The most interesting thing about this graph is the trend in penny mintage 2002-2006. In each of those years, fewer pennies were produced than in any year from 1974-2001. This indicates that the last five years represent historic lows in penny production, akin to those from the early 1970s. My question to you is “Why is this happening?” I came up with a few ideas, but none stand up to the evidence. Let’s go through them one by one.

Obviously the Mint overproduced pennies in the 1990s, and doesn’t need to mint as many to satisfy demand.

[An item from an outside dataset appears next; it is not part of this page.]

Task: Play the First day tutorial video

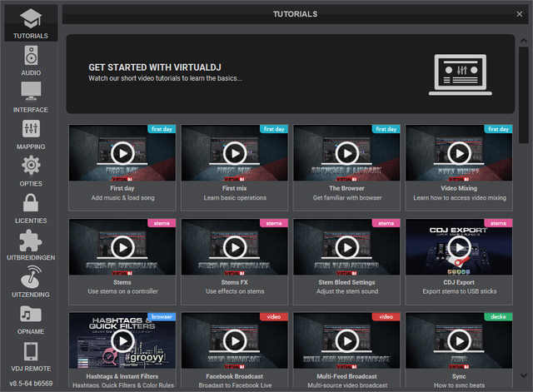Action: click(122, 153)
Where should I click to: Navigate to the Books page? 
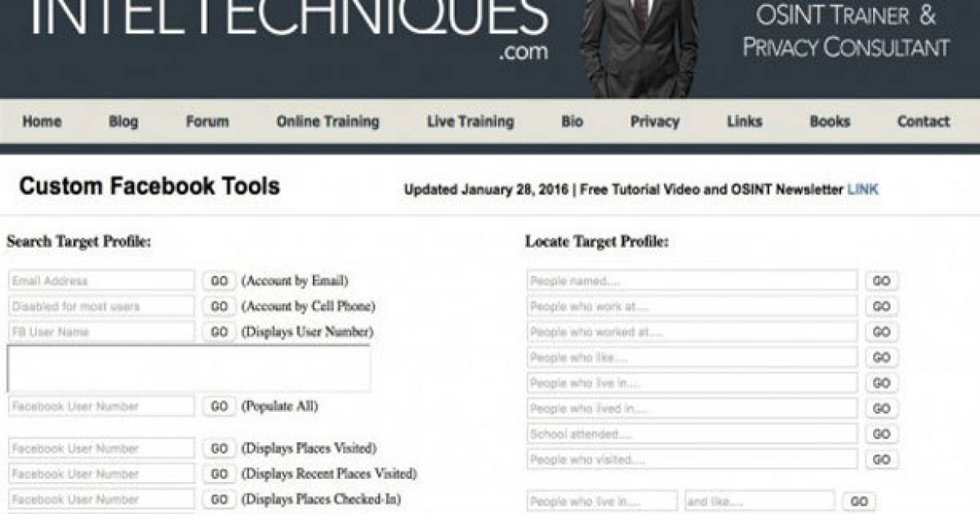click(x=829, y=122)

This was my first idea, and it’s a simple one. The Mint makes pennies according to commercial demand, and an above-average supply of circulating pennies would lower the pressure for new ones. If there are enough pennies, the Mint can afford to slow production for a year or two. We can see a few of these previous ‘fallow years’ in the mintage graph’s penny data. There is a slowdown around 1986 following a record year in 1982. Other slowdowns occur around 1992 and 1997. These slowdowns seem to be about 5 or 6 years apart, which is remarkably regular. After each slowdown, production quickly ramped up again within a year or two, and resumed once more that levels comparable to recent years. Given the regular nature of slowdowns, we were due for one circa 2002 or 2003, and indeed penny production decreased at that time. What makes our post-2002 slowdown different isthe length and severity of it. The current slowdown is markedly deeper than other slowdowns in previous decades, and this slowdown has lasted for 5 years, certainly not brief. Even more, the last high spike on the graph, 1999-2001, is very narrow and peaked, unlike the rounded high points in the 1980s and 1990s. If the 1982 spike didn’t cause a slowdown like the post-2002 period, then why did the 2000 spike cause such a drop? This doesn’t add up. Clearly, something else is responsible here than just a penny surplus.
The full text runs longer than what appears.